As in many other cases, determining intent and asking questions to determine intent are things the laws should avoid.

17 May 2010

Best foot forward

This weekend was a significant step forward: it was the first bridge event I have done without a plastic boot/cast on left foot since the Tollemache Qualifier in November 2008. Last week, I was fitted with a new pair of orthopaedic orthotic shoes and was encouraged not to wear the boot/cast. I still have many medical issues to work through but this was definitely a step in the right direction.

The blog has dried up, despite having time on my hands. I would like to post on various topics: the application of Law 86D, alerting of undiscussed doubles, red fielded misbids; and I would still like to give club TDs some practical advice on law 27. But there never seem to be the right hands to illustrate the points I want to make.

Law 86D

OK, this was a Law 86D case from this weekend.
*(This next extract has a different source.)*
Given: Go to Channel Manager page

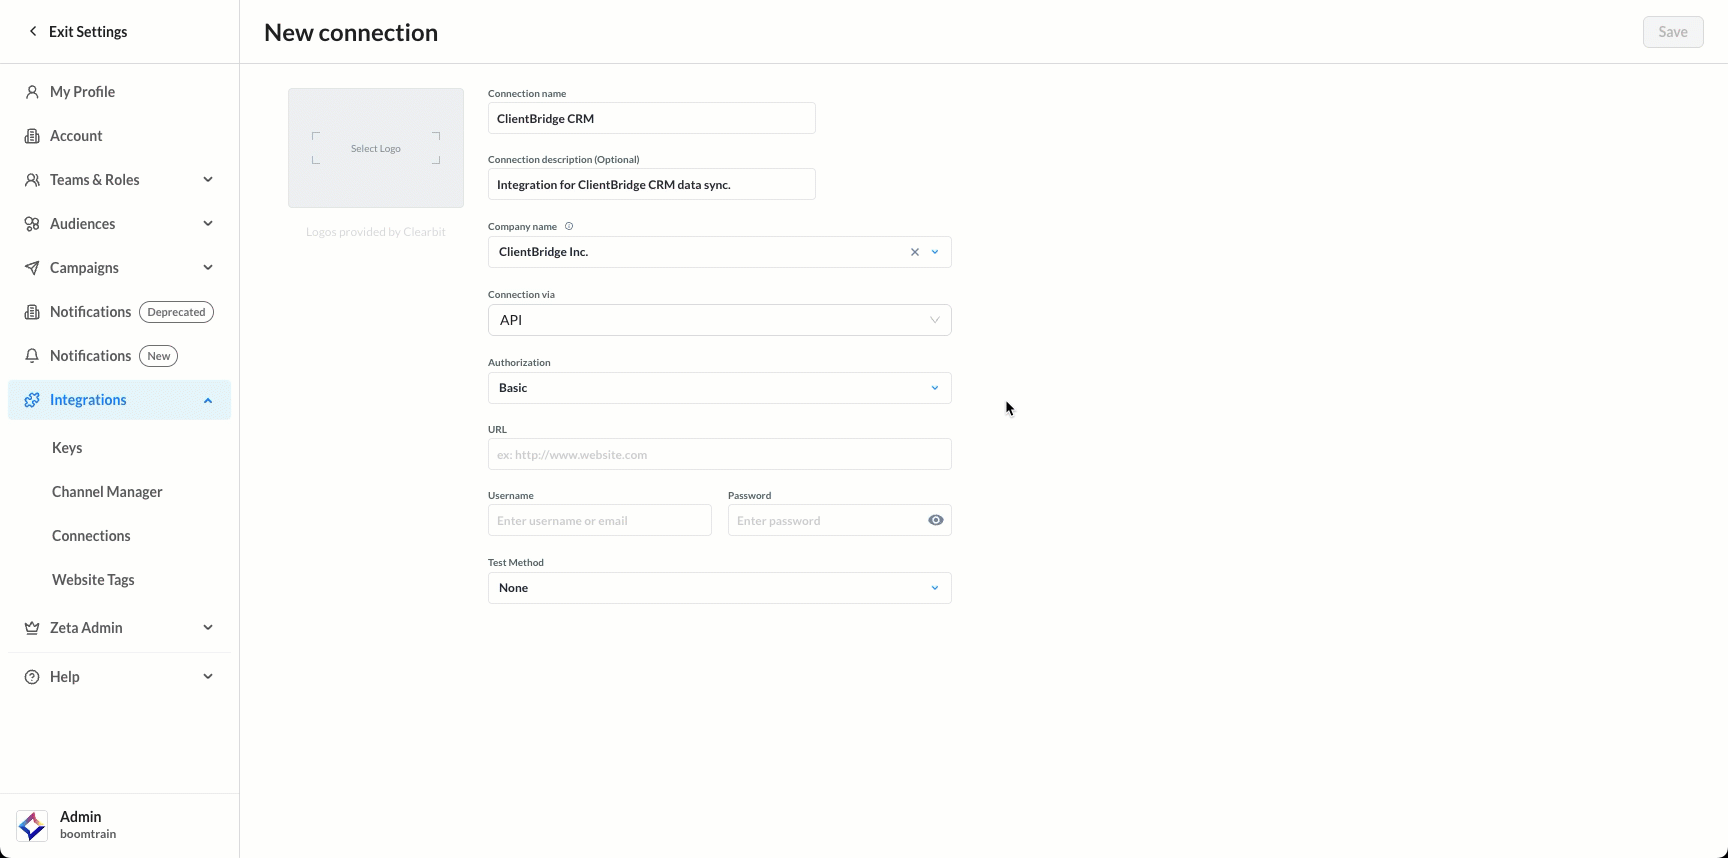Looking at the screenshot, I should point(107,492).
Board 18 was (spectacularly) fouled a one table, through no players' fault, and had already been played at the other table in the match. I asked the other table if there had been an exceptional result on the board and NS said they defeated 4S that may not be bid or may be bid and made. I tooked at other results on the board and 4S was being bid and was sometimes making. So NS had got a good (if not unusual) result on the fouled board and the conditions for Law 86D were met: one of the non-offending sides had scored a favour result. (But Law 86D talks about the non-offending side, does this imply there must be only one non-offending side for an assigned adjusted score?) So I gave NS an assigned adjusted score for NS+50 score against 50% NS+50 50% NS-420 (+5IMPs); and EW an artificial adjusted score of Ave+ (+3IMPs). Is this the way the law is supposed to operate?

A WBF minute on Law 86D from 2008 was subsequently withdrawn in 2009, and there is much in the EBU White Book (and at the EBL TD Course in Sanremo). These deal with the less obvious case of giving an offending side some benefit of its favourable result on a subsequently fouled board.

19 January 2010

Both sides revokes: WBF minute

January is a good time for breaking resolutions! This is discussion of a hypothetical problem (against the stated policy of this blog) which arose from the recent WBF LC meetings. The WBF LC minutes are reproduced in the recent EBU L&E minutes. The item I am interested concerns both sides revoking on the same hand.

7. When both sides have revoked on the same board (Laws 64B7 and 64C), each revoke is examined separately in assessing the equity when that revoke occurs.

What does it mean? Or more accurately, what does the TD do? Having examined each revoke separately and assessed the equity, what does he do with the different answers to arrive at an adjusted score?

Extreme example

North
irrelevant
WestA
irrelevant--
A K Q J 6 5 4 3
C2 lead10 9 8 7
--
A
10 9 8 7
A K Q J 6 5 4 3

South plays in 3NT: North and West follow suit and can not win any tricks. South plays clubs from the top and East discards SA on CJ, and wins C6 with C10. East plays diamonds from the top and South discards HA on DJ, and wins D6 with D10.

South makes 8 tricks. Both sides have revoked: so we examine each revoke separately. Without East's revoke South will make 9 tricks. With East's revoke but without South's revoke, South makes 4 tricks; or 5 tricks if we apply the one trick revoke penalty for East's revoke. This gives two or three separate results: 3NT= and 3NT-5 (and 3NT-4); which one do I assign?

For what it's worth, my vote is for 3NT=, ignoring both revokes. But I don't see how this fits with the wording of the minute.